## Source document
<<<<
Starmer spelt out the scale of the task ahead in historic terms. “If you think our job in 1997 was to rebuild a crumbling public realm; that in 1964 it was to modernise an economy left behind by the pace of technology; in 1945 to build a new Britain out of the trauma of collective sacrifice; then in 2024, it will have to be all three,” he said.
Central to that task would be the modernisation and decarbonisation of the UK economy. The transition to “clean British energy”, he said, would mean “cheaper bills for every family” and make the country more competitive – an under-appreciated aspect of renewable energy that the effect of soaring fossil fuel prices on the economy has helped to highlight. “So when Rishi Sunak says row back on our climate mission, I say speed ahead. Speed ahead with investment. Speed ahead with half a million jobs,” he said.
The NHS, a priority for many voters, had been brought to its knees and the Conservatives would “put it in the ground”, Starmer warned, citing the case of a semi-professional footballer who crowd-funded £15,000 for a private operation on his knee. “How has it come to this? ...the whole point of our NHS is to be the crowd-funded solution for all of us.”
>>>>
## Dataset content
<<<<
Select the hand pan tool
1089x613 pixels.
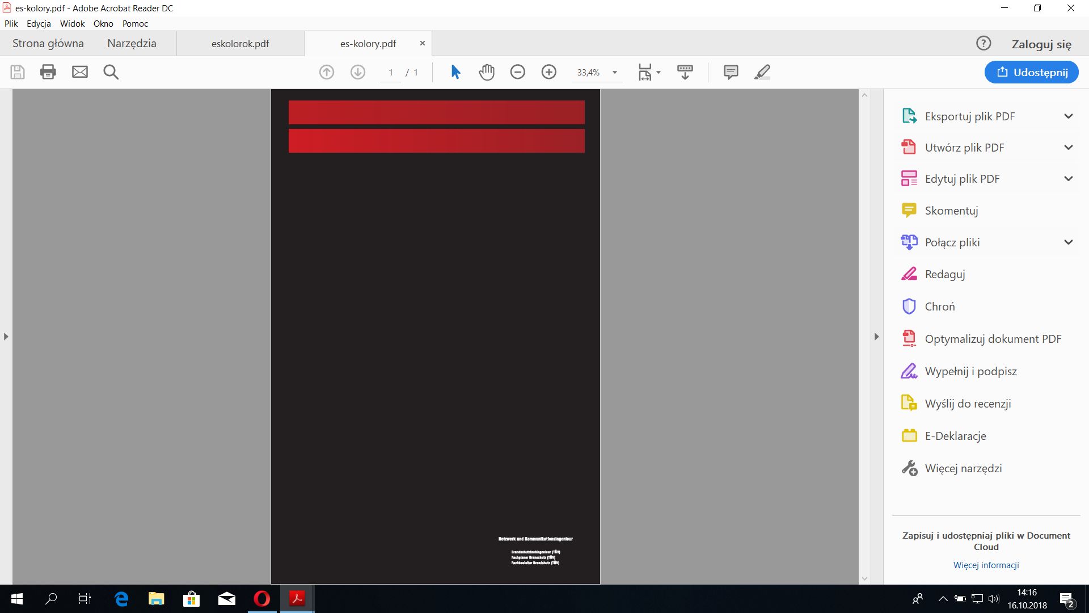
>>>>
## What is required
Copy out the entire passage on Starmer's speech word for word. The material is separate from the passage on Starmer's speech.

## Answer below
Starmer spelt out the scale of the task ahead in historic terms. “If you think our job in 1997 was to rebuild a crumbling public realm; that in 1964 it was to modernise an economy left behind by the pace of technology; in 1945 to build a new Britain out of the trauma of collective sacrifice; then in 2024, it will have to be all three,” he said.
Central to that task would be the modernisation and decarbonisation of the UK economy. The transition to “clean British energy”, he said, would mean “cheaper bills for every family” and make the country more competitive – an under-appreciated aspect of renewable energy that the effect of soaring fossil fuel prices on the economy has helped to highlight. “So when Rishi Sunak says row back on our climate mission, I say speed ahead. Speed ahead with investment. Speed ahead with half a million jobs,” he said.
The NHS, a priority for many voters, had been brought to its knees and the Conservatives would “put it in the ground”, Starmer warned, citing the case of a semi-professional footballer who crowd-funded £15,000 for a private operation on his knee. “How has it come to this? ...the whole point of our NHS is to be the crowd-funded solution for all of us.”